I don’t mean to imply that the particular teaching tradition in which I have studied caused my dilemma, and yet the issue was there. Where did the idea of exclusion come from? Some Buddhist teachings I encountered as a beginning student spoke of all thoughts and emotions as manifestations of illusion; others proposed the attitude “Offer your emotion a cup of tea, but you don’t have to ask it to stay”; others suggested that thought-formations and sensory feelings be allowed to come and go as freely as the reflections of clouds in a lake; and still others used a language of self-control and will, and “uprooting” and “burning away” the impurities of anger, pride, sensuality. None of this was particularly well sorted through in my mind, and the result was a number of clashing, coexistent prescriptions for dealing with emotions. Also, within a mostly unarticulated community agreement, certain kinds of emotional behavior were valued as signs of mature practice, others regarded as lapses—X’s temper versus Y’s evenness, A’s emotionality versus B’s solidity.
Stories and poems on the subject from various Buddhist traditions point in every direction. An interesting one is the Chinese Zen tale of an old woman who has supported a monk for twenty years. One day, she sends a beautiful young girl to deliver his meal in her place—in some versions, her daughter. She instructs the girl to embrace the monk and see his response. He stands stock still, and when asked afterward what it was like, replies, “Like a withering tree on a rock in winter, utterly without warmth.” Furious, the woman throws him out and burns down his hut, exclaiming, “How could I have wasted all these years on such a fraud!”
Paul Reps, in his book Zen Flesh, Zen Bones frames this story as a failure of compassion, a lack of loving-kindness on the part of the monk toward the girl. Suzuki Roshi, the Soto Zen priest who founded Tassajara, mused in a lecture he gave in Reed College in 1971, “Maybe a true Zen master should not be like a wall or a tree or a stone; maybe he should be human even though he practices zazen.” He then went on to add the opinion of the great thirteenth-century Japanese teacher Dogen, that all three showed good, steadfast practice: “The monk was great, the daughter was great, and the old lady was also great, they were all great teachers.” While I have no example of a tantric teacher’s response, it seems to me one might say that the point of awakening is not the utter cessation of desire that the monk seems to show (or for that matter of anger, fear, or any other emotion), but that in awakened consciousness such arising energies are seen as transient and without self, but not without power or usefulness.
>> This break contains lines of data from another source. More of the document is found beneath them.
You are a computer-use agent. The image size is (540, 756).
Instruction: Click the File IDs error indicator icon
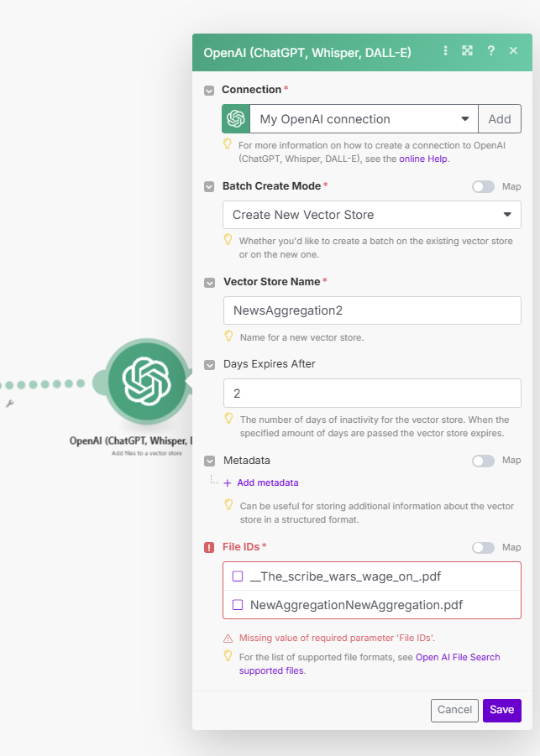[209, 548]
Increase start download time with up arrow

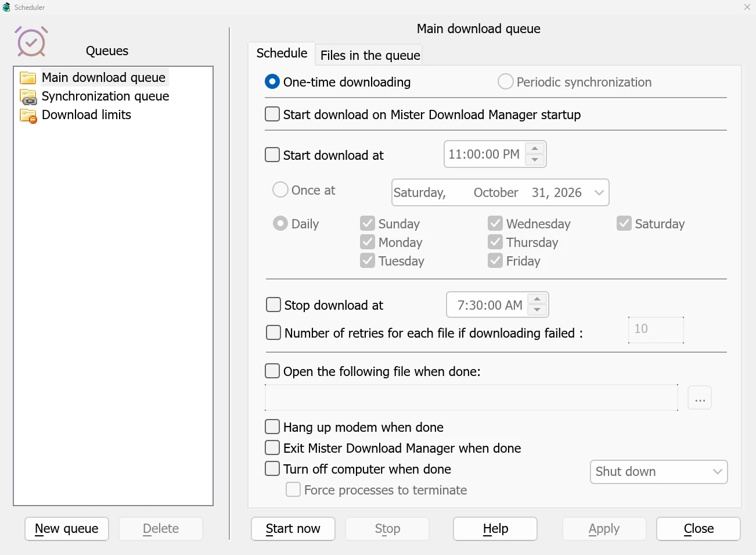(535, 148)

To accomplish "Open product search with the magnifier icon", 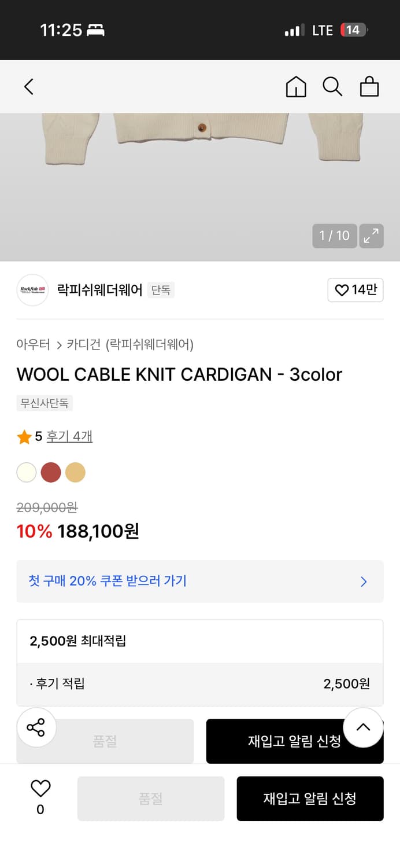I will coord(332,86).
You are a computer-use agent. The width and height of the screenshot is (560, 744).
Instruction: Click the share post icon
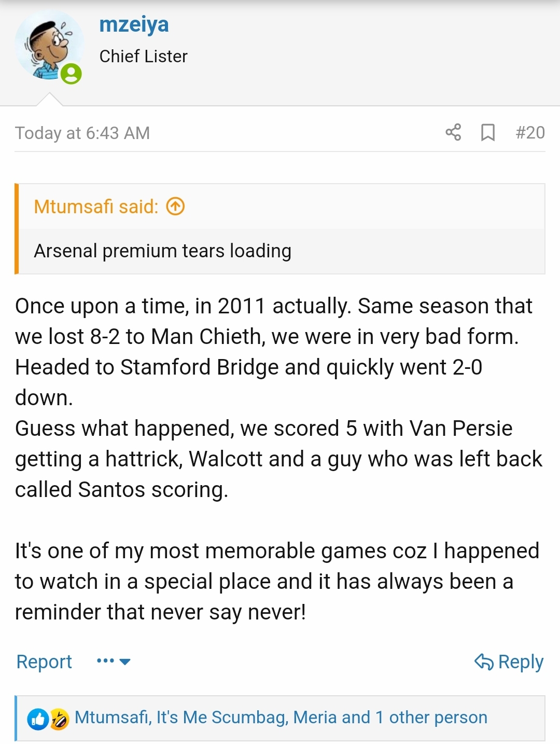pyautogui.click(x=453, y=132)
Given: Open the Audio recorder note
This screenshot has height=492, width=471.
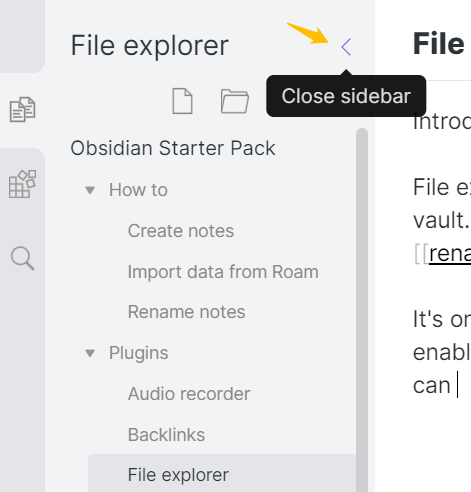Looking at the screenshot, I should pyautogui.click(x=189, y=394).
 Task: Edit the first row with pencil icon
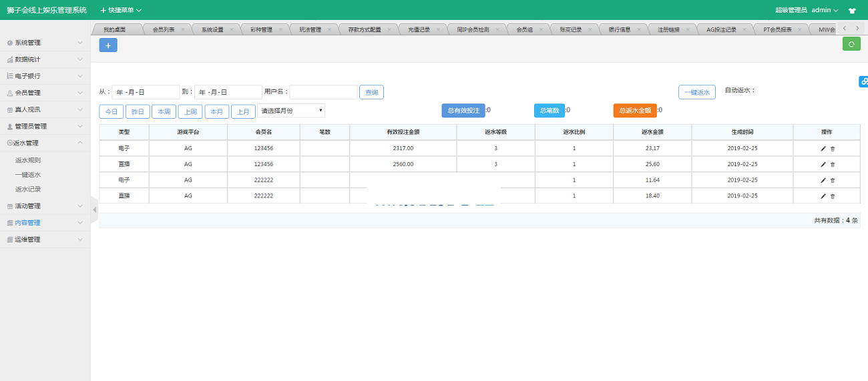[823, 149]
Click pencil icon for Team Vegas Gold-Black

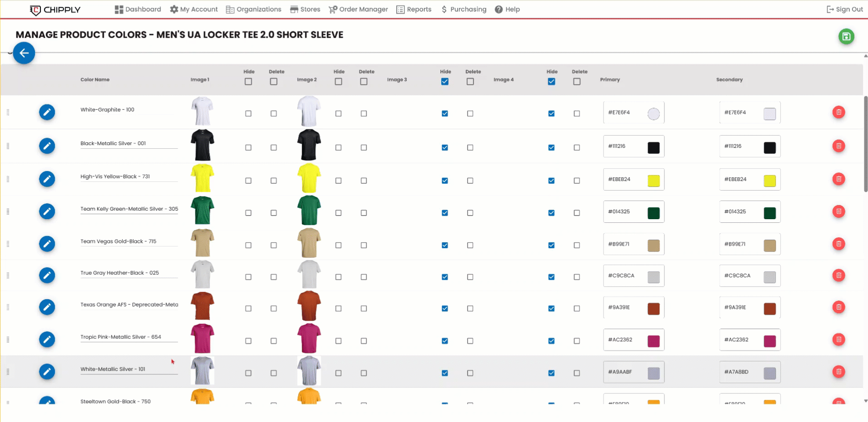[x=47, y=244]
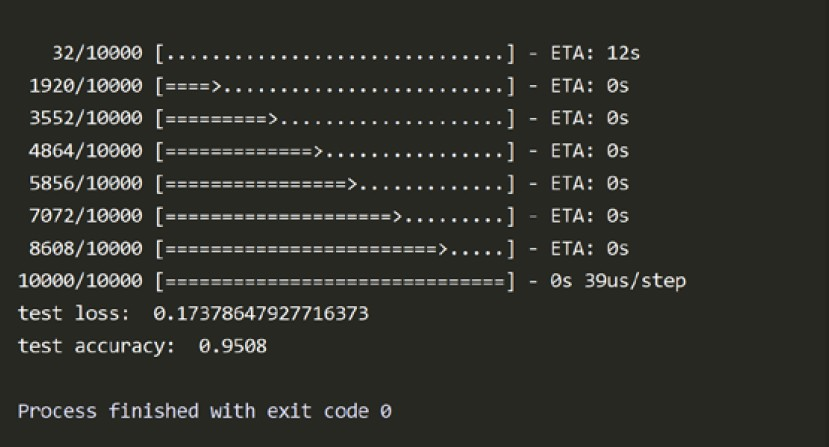This screenshot has width=829, height=447.
Task: Click the progress bar on the 8608/10000 line
Action: tap(335, 248)
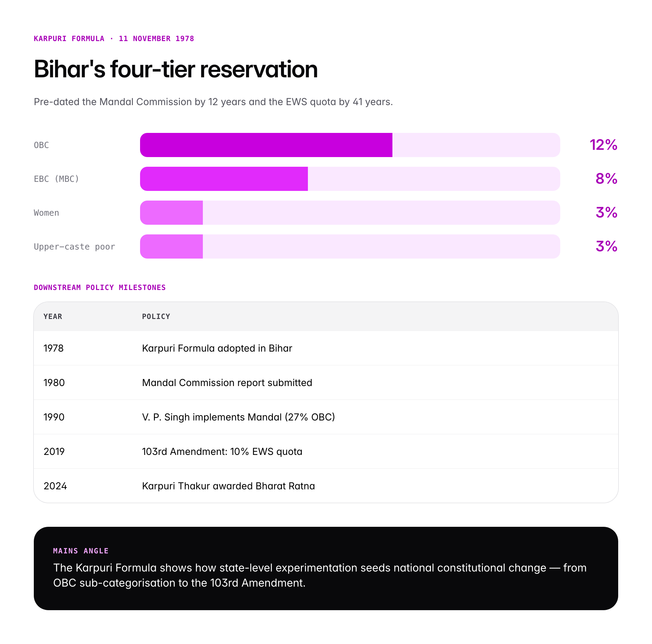Click the OBC 12% bar fill
This screenshot has width=652, height=644.
(x=266, y=145)
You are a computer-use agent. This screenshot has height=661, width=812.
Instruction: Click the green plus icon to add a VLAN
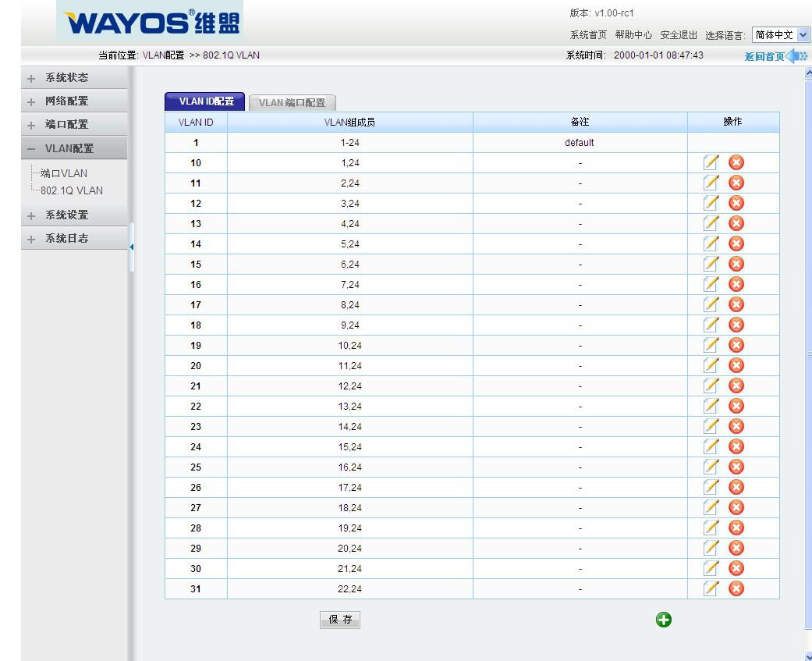(663, 620)
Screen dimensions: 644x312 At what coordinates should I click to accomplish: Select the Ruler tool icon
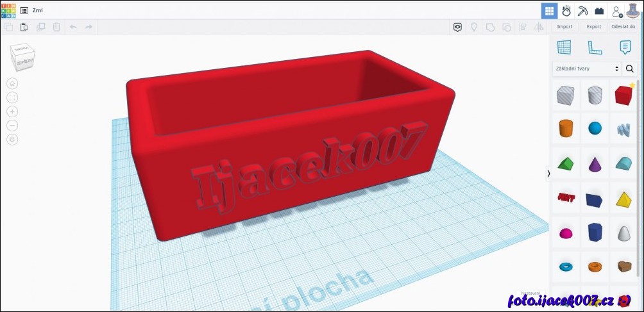[x=595, y=47]
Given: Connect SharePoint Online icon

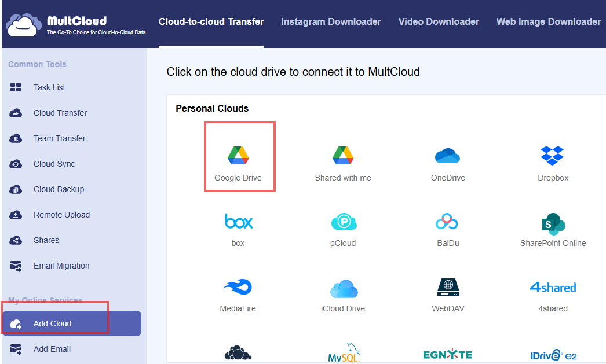Looking at the screenshot, I should tap(553, 223).
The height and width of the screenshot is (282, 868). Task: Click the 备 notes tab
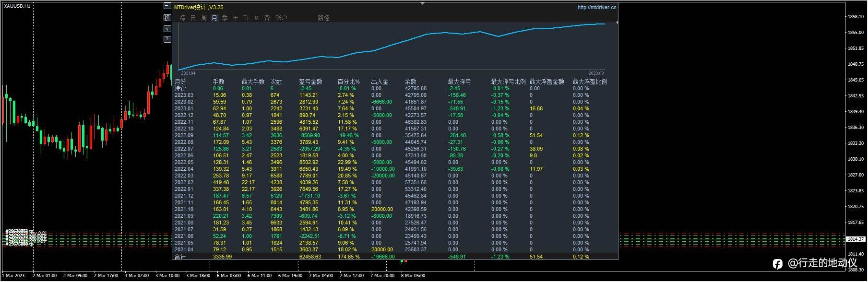click(267, 18)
There are also more Western ways of looking at this story. One might be through the psychological theory of the shadow, which says that if we cut ourselves off from our feelings through suppression, negation, or willed dissociation, they will come back to haunt us in increasingly destructive ways. The monk’s words ring over-insistent, and we have seen enough recent examples of sexuality seemingly run amok in spiritual leaders both Eastern and Judeo-Christian to be aware of the dangers of a simplistic denial. If we attempt to exclude the emotions from spiritual practice, this reading says, they will reappear in a form demanding that we face them: we will be thrown out of the hut.
Another Western perspective is to look at the gender roles. The male is shown denying desire and the body, the old woman insisting on their inclusion—significantly, not in or for herself, but simply as a test of valid practice. Her reponse to his failure is no dried-out statement of practice philosophy but an immediate, vivid, and full-bodied application of the bodhisattva Manjusri’s sword of compassion. In this reading, the story can be seen as a call to include all sides of our life in Buddhist experience.
In Zen, there is no emotional life outside of the one that exists this moment. The question becomes not “What is the emotional life of a Buddha?” but “What is my own emotional life in its true nature?” In the moment of experiencing emptiness, what is my emotional life? What is it in the moment of experiencing loss? Is the spaciousness of the awakened heart/mind a state of detachment or a state of non-attachment? Between those two words and conceptions lie worlds of difference. One, detachment, says that the passions and emotions will either be cut off, or, in a slightly different description, will fall away of their own accord with increasing ripeness of practice. The other, non-attachment, says that so long as we dwell in this human realm, we will continue to feel anger, grief, joy, sensuality, passion, but that when these emotions exist free of a limited idea of self, we will neither suffer nor cause suffering in fueling them.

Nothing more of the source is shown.